• **What the task asks**: Please retype the lines of the records below word for word, beginning at the line that contains "Given: Edit the" and stopping after the line that contains "Looking at the screenshot, I should [x=303, y=220].".

********

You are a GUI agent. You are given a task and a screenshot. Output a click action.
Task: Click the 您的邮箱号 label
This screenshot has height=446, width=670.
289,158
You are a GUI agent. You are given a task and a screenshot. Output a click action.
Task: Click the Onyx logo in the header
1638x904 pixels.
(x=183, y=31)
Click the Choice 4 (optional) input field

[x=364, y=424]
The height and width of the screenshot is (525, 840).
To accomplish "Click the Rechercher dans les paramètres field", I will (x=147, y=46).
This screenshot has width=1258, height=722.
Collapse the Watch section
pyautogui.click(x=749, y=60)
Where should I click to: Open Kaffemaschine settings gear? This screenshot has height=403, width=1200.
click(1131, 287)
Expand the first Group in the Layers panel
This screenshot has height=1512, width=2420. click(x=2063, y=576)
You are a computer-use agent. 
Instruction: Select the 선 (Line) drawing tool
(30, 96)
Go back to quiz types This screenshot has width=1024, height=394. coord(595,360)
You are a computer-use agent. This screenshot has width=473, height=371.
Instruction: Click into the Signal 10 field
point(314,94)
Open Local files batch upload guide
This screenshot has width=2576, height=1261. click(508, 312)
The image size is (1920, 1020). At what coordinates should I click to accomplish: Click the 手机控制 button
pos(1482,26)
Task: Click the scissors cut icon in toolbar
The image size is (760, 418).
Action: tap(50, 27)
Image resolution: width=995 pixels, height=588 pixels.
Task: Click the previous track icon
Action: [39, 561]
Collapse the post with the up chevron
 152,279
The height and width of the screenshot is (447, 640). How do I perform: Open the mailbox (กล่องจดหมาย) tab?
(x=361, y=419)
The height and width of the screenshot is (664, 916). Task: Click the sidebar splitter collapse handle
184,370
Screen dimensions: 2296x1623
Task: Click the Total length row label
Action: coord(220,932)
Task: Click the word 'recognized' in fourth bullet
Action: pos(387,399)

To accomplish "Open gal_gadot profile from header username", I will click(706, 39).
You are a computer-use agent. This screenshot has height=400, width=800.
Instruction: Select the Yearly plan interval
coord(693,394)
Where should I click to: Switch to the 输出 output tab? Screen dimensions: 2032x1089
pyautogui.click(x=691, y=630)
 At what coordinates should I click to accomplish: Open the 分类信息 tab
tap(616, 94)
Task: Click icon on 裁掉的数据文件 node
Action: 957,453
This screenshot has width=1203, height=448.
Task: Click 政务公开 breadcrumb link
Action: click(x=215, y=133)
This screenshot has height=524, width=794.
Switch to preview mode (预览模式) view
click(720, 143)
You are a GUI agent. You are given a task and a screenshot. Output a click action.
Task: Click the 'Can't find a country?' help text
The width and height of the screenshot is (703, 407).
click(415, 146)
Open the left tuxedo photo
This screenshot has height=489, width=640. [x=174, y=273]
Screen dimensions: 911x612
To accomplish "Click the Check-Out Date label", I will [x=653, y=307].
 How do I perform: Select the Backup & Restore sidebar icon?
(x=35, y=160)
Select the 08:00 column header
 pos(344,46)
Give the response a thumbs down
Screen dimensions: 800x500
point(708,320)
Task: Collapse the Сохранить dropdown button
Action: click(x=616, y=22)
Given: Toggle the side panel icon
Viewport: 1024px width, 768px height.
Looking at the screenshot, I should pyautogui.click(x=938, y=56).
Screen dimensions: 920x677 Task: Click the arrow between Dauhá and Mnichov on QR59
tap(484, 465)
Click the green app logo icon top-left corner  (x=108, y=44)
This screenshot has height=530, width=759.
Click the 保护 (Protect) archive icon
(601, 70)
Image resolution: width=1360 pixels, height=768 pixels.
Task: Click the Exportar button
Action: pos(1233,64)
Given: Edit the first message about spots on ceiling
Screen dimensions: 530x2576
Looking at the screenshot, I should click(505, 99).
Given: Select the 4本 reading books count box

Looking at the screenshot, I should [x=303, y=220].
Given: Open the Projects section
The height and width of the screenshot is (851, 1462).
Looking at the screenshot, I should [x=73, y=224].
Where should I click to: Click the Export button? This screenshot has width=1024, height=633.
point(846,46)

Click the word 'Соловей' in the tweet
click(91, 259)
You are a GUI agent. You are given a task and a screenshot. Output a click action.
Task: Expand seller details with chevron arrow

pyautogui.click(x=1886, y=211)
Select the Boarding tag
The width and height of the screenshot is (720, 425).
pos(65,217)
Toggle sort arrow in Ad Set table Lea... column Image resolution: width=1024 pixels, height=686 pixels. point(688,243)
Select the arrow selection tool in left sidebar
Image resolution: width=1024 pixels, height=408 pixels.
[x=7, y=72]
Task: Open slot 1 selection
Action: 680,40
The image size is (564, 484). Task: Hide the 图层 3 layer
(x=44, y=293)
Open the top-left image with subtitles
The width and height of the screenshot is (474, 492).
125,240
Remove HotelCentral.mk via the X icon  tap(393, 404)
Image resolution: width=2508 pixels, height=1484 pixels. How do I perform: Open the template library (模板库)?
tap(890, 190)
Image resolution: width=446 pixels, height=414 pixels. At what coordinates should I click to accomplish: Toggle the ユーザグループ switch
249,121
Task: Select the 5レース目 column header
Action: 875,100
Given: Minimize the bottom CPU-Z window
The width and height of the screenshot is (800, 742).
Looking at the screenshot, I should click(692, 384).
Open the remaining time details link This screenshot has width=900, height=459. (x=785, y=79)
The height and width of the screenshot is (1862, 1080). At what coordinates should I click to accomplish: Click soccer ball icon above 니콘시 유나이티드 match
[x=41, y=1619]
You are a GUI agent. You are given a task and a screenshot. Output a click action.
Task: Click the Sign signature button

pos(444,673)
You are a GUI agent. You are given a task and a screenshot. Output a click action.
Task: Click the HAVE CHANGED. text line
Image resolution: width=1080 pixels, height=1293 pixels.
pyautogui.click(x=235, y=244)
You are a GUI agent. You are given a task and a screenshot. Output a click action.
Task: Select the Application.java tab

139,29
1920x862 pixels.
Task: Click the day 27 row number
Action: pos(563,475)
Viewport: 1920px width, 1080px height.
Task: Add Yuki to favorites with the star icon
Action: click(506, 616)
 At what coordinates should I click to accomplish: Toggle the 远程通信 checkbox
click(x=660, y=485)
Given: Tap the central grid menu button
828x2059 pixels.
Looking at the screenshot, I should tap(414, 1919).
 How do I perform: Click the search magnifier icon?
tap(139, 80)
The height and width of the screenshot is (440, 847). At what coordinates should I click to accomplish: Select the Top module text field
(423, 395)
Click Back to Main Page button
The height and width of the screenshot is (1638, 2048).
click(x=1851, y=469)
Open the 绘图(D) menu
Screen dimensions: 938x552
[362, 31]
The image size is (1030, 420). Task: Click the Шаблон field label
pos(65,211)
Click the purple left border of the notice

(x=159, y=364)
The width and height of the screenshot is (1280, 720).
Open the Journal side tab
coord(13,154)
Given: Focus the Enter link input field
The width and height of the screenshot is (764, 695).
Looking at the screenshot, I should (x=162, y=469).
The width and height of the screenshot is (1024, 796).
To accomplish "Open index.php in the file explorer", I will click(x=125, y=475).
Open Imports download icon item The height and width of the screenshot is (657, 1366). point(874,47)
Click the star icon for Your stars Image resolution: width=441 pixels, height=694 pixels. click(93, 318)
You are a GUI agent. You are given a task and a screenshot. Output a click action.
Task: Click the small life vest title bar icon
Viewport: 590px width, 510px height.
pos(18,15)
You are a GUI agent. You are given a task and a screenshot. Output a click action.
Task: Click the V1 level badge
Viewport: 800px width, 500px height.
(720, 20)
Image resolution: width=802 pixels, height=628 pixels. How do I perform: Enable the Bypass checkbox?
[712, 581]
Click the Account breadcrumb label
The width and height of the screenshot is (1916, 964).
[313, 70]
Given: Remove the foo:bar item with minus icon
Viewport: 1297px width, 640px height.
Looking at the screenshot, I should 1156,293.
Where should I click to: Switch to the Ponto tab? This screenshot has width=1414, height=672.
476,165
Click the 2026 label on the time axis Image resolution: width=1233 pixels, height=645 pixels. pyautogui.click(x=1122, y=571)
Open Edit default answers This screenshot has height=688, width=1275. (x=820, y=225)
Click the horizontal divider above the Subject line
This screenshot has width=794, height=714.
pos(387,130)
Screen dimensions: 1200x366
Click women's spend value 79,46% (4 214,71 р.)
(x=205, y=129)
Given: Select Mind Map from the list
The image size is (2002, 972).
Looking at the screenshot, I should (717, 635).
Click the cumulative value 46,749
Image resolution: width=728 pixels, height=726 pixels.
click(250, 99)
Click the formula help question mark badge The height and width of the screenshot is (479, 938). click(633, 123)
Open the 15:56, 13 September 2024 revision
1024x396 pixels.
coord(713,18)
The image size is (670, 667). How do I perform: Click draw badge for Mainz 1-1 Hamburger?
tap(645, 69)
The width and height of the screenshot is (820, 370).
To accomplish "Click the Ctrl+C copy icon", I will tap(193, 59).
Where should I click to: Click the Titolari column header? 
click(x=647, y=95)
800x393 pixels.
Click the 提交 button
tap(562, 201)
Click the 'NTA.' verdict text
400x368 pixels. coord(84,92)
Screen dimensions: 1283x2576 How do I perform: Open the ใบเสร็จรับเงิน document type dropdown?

********

• **The completed task**:
Given: Edit the first message about spots on ceiling
Screen dimensions: 530x2576
Looking at the screenshot, I should click(505, 99).
Given: Select the 4本 reading books count box

Looking at the screenshot, I should [x=303, y=220].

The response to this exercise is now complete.